Bad Robot!** Sneaky Bots in mPulse Data – For Retailers

**With apologies to JJ Abrams

mPulse collects massive amounts of RUM data every day: Navigations, SPA transitions, XHR calls, and page Resources to name some of the content that gets included. And it is all collected from within real browsers.

However, real browser can be light years removed from real visitor. mPulse tries to eliminate as many automated visits as possible, but blacklists can’t move as fast as automators, a term to describe those entities that develop and release scripted browsers into the world for purposes that range from innocuous to malevolent.

The hardest thing to detect, unless you have a system such as Akamai Bot Manager, are the patterns that might indicate that traffic is unusual, especially if it is not enough to trigger a massive spike in the number of beacons being collected by mPulse. Those patterns to exist, and they can be easily spotted, if you focus on a few key areas.

Watch your product pages

A favorite target for one species on bot is the product page (or PDP). This species, the price scraper, is designed to collect volumes of data on pricing to provide to competitors looking for some advantage in a hyper-competitive world. While relatively innocuous, the volume of these could slow the experience of real visitors to the site, especially if they don’t work as expected.

An example of this happened a few years ago when a retailer saw a massive spike in requests (to the tune of thousands of requests per day!) for a single product from a single location and browser version. This negatively affected the overall performance of the site as a whole.

Watch for Linux

Linux is a popular operating system…for servers. However, except in some very specific cases, it should not appear as one of the top 5 operating systems on your site. When this happens, treat it as a red flag event. 

In the instance used here, filtering the data to Linux only quickly showed that this was a scraper bot, targeting this customer’s PDP content. And while this bot accounted for only 4% of the PDP beacons for that day, the performance of these requests slightly skewed the median of the page group, increasing it from 2.03s (no Linux) to 2.09s (with Linux). This was due to a 20.66s median for the Linux bots.

These bots were using contemporary versions of popular browsers — Chrome/70 and Firefox/66, the release versions of these browsers at the time data was collected — making them indistinguishable from real traffic. The only dimension that flagged these as bots was Linux OS.

In this example from another retailer, the Linux presence on the PDP is even greater, comprising 27% of the overall traffic, a volume orders of magnitude greater than in the overall real user population.

Watch for Old Browser Versions

Another factor is that bots don’t always upgrade to the latest version of the browser at the same rate as real users, so finding a population of older browser versions among the data can provide a clear indicator of:

  1. A population of real-users that use old browsers due to corporate restrictions on software
  2. A population of bots that have not used the auto-upgrade feature to move to the latest version.

In the example at the right, the retailer sees its visitors upgrading to Chrome on a regular cycle, with the older versions aging out as expected based on the auto-upgrade feature in Chrome.

In the next example, the pattern is very different: Chrome 71 did not age out as would be expected using the auto-upgrade feature.
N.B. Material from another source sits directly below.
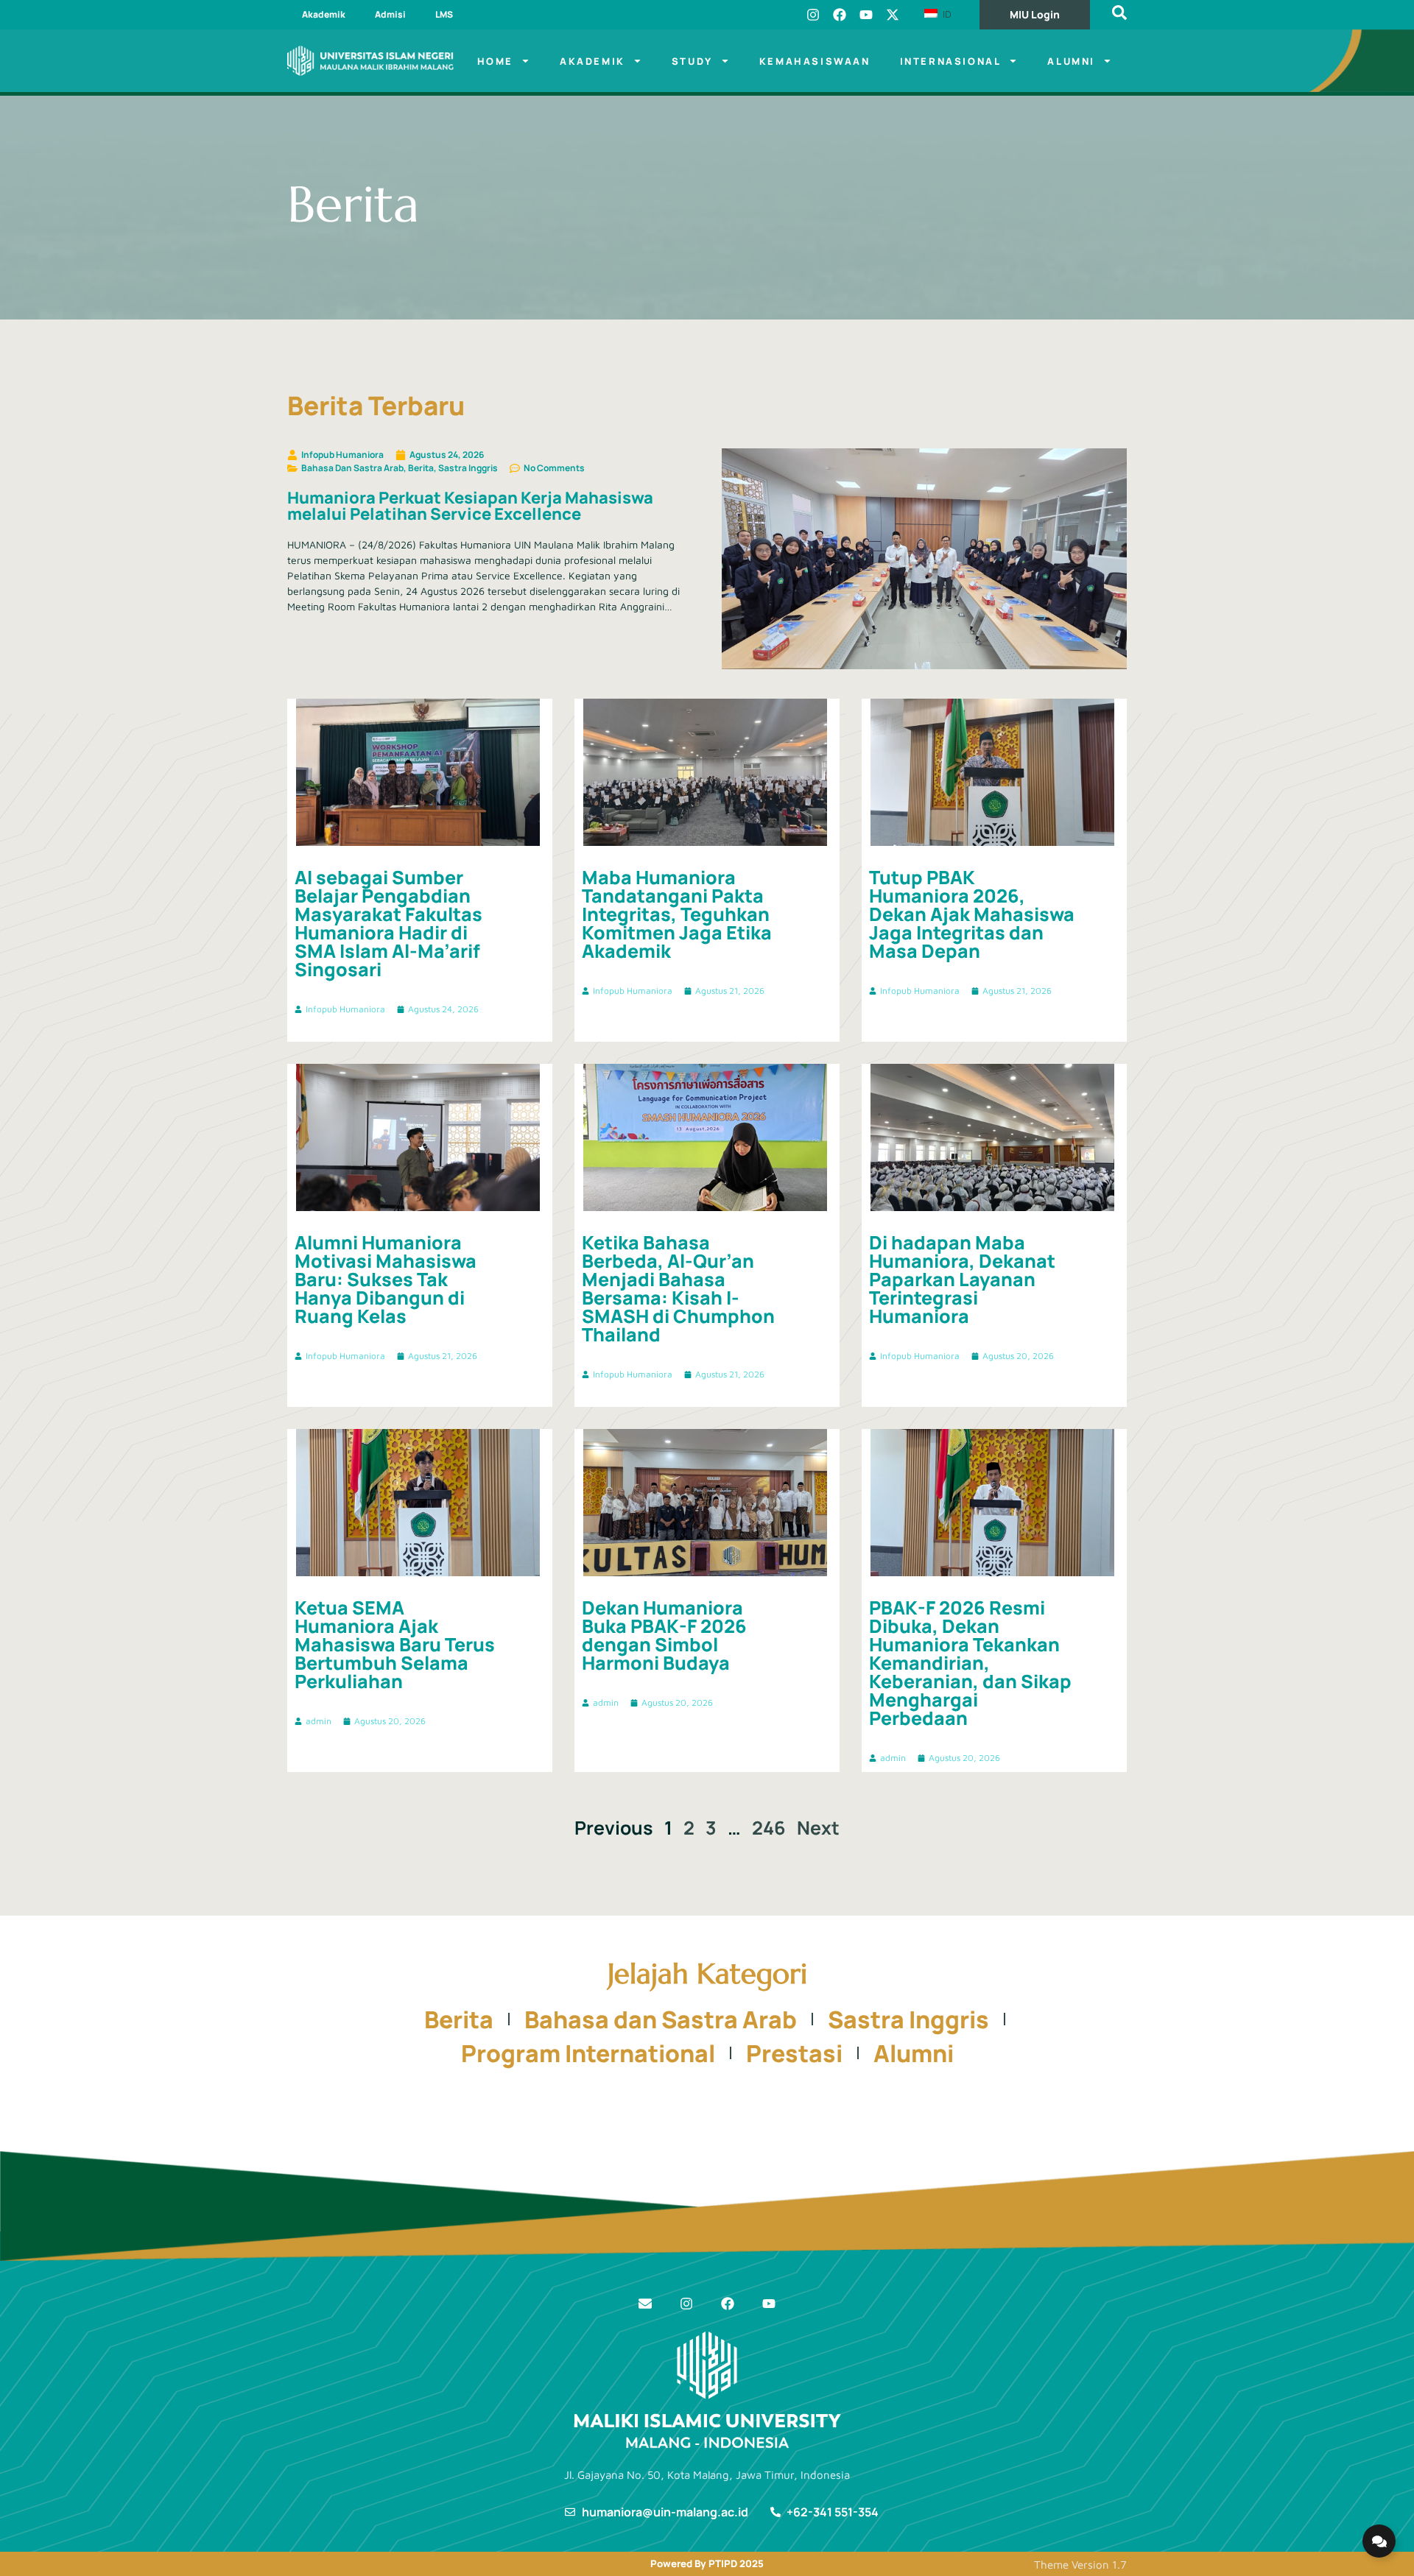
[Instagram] (813, 14)
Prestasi (794, 2053)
Where Retailer 1 saw Chrome/71 age out by February 19, Retailer 2 saw the population of Chrome/71 stabilize at a level that was much higher than can be explained by residual, non-upgraded visitors.
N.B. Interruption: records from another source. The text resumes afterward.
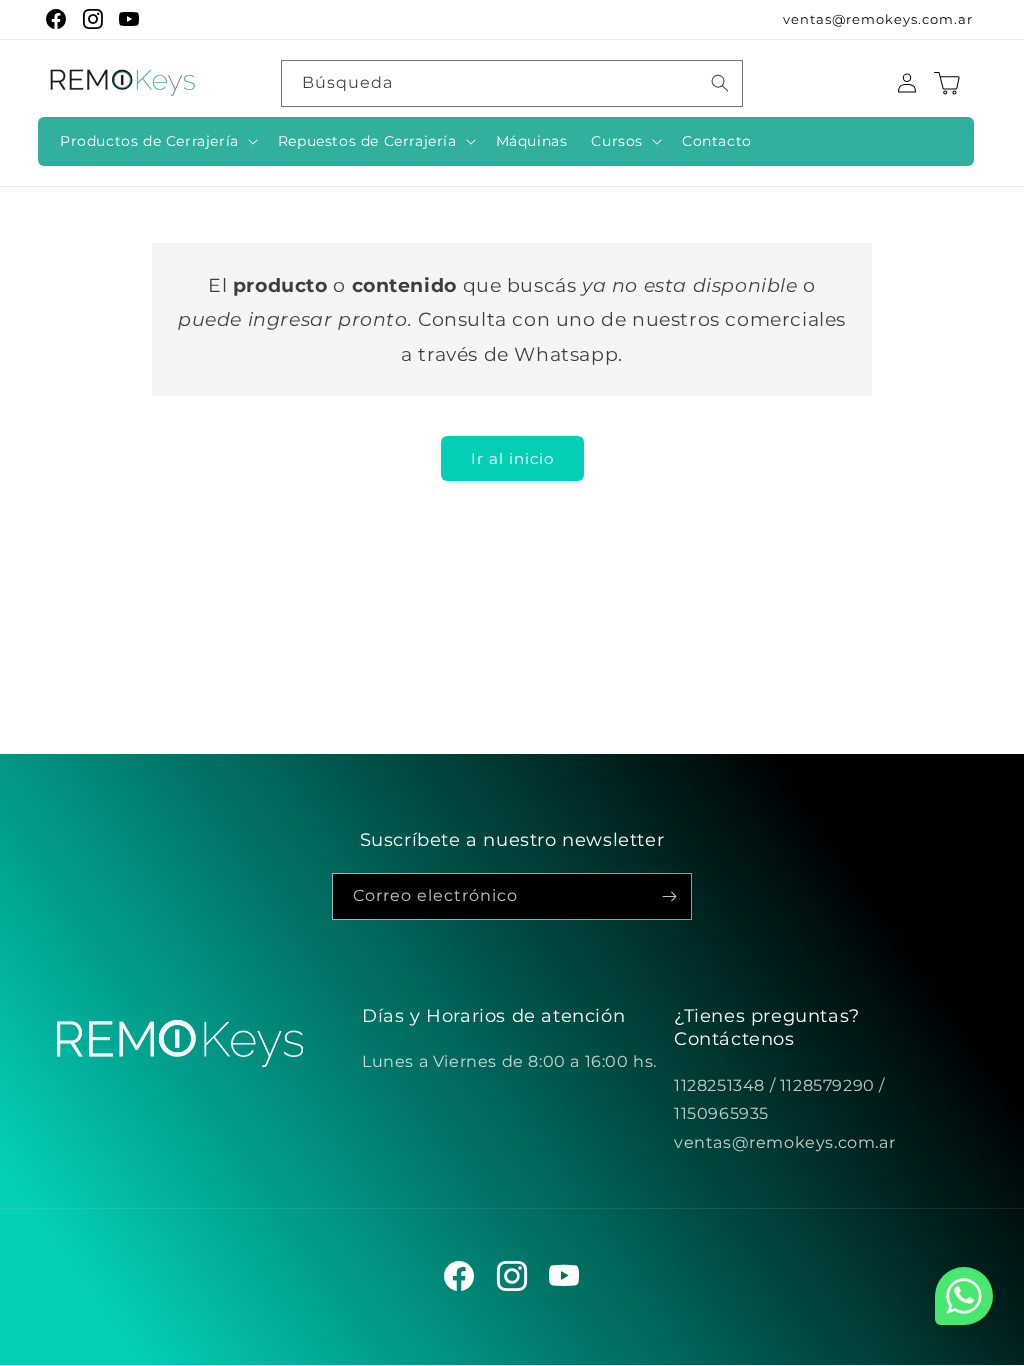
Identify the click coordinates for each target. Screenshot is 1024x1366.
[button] (157, 141)
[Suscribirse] (669, 896)
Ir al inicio (512, 458)
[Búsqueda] (720, 83)
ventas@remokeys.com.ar (878, 19)
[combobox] (512, 83)
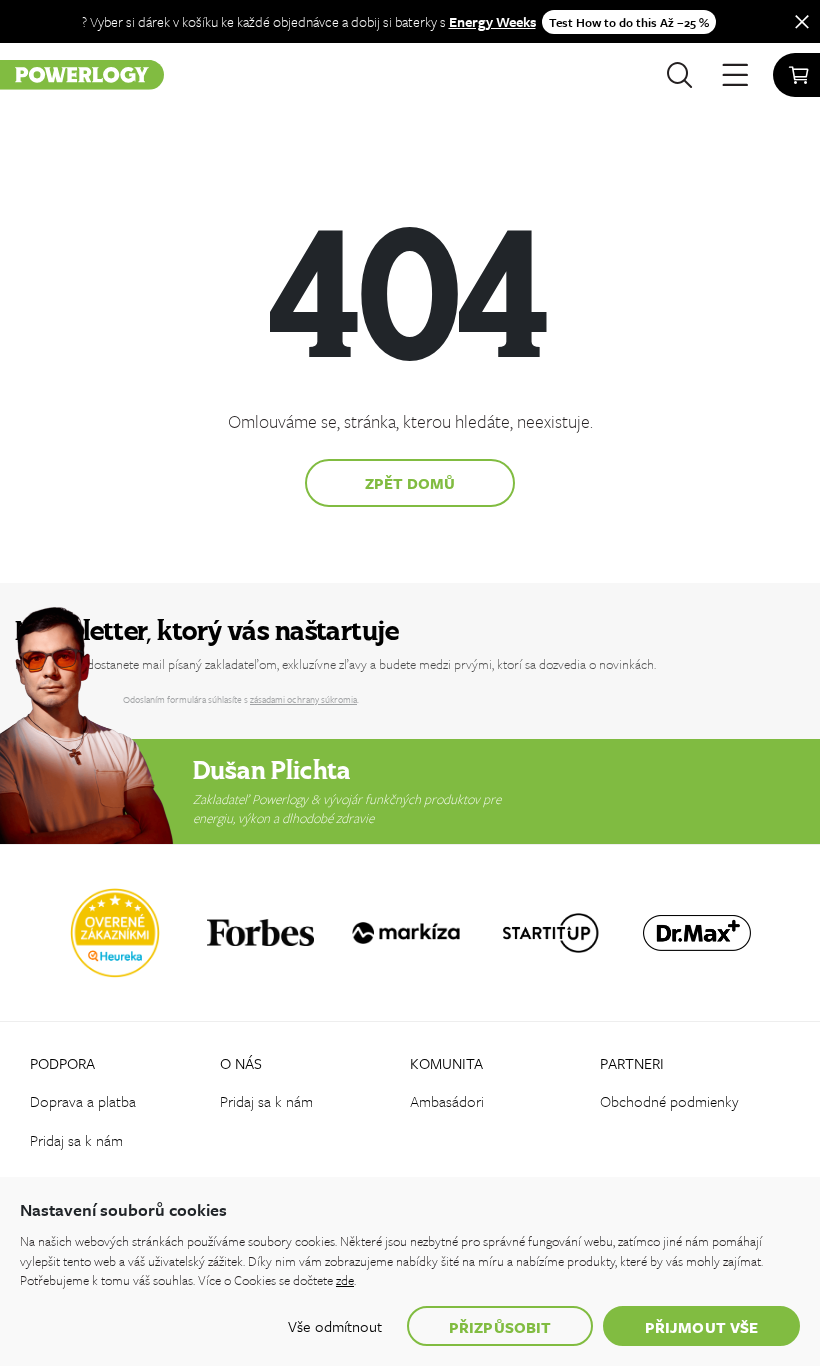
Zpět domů (410, 483)
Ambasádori (447, 1101)
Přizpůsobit (500, 1327)
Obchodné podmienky (669, 1101)
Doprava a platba (83, 1101)
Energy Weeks (492, 21)
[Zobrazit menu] (735, 75)
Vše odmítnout (335, 1326)
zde (345, 1280)
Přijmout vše (701, 1327)
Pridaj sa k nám (76, 1140)
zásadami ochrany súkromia (303, 699)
But it’s not just Chrome that is affected; Firefox can also be used to create bot traffic. In the example below, the largest populations of real-user Firefox versions that should appear are 65 and 68. In the data, however, Firefox/60 and Firefox/38 are present, in numbers far exceeding those of the real user visitors, a clear indicator of bot traffic

These bots will also negatively affect the  recorded performance of Firefox during this period, as the median performance for both Firefox/38 and Firefox/60 when visiting the site was above 80 seconds.

Bots Matter in RUM

As shown by the data from two customers above, bots matter in a number of ways:

  • They can skew your mPulse performance metrics in a way that could lead to incorrect conclusions being made about the performance of key performance groups
  • They can inflate the metrics from certain OS and Browser families in a way that could lead to incorrect assumptions being made about the composition of the visitor population
  • They can cost the customer money, not just in inflated mPulse beacon counts, but in higher CDN and bandwidth usage bills.

While it is impossible to isolate and eliminate/block/trim all of them from mPulse data, watching for some of these signals can help organizations realize that bots could be a larger issue than they think, requiring more effective remediation than simple blacklists and filter rules.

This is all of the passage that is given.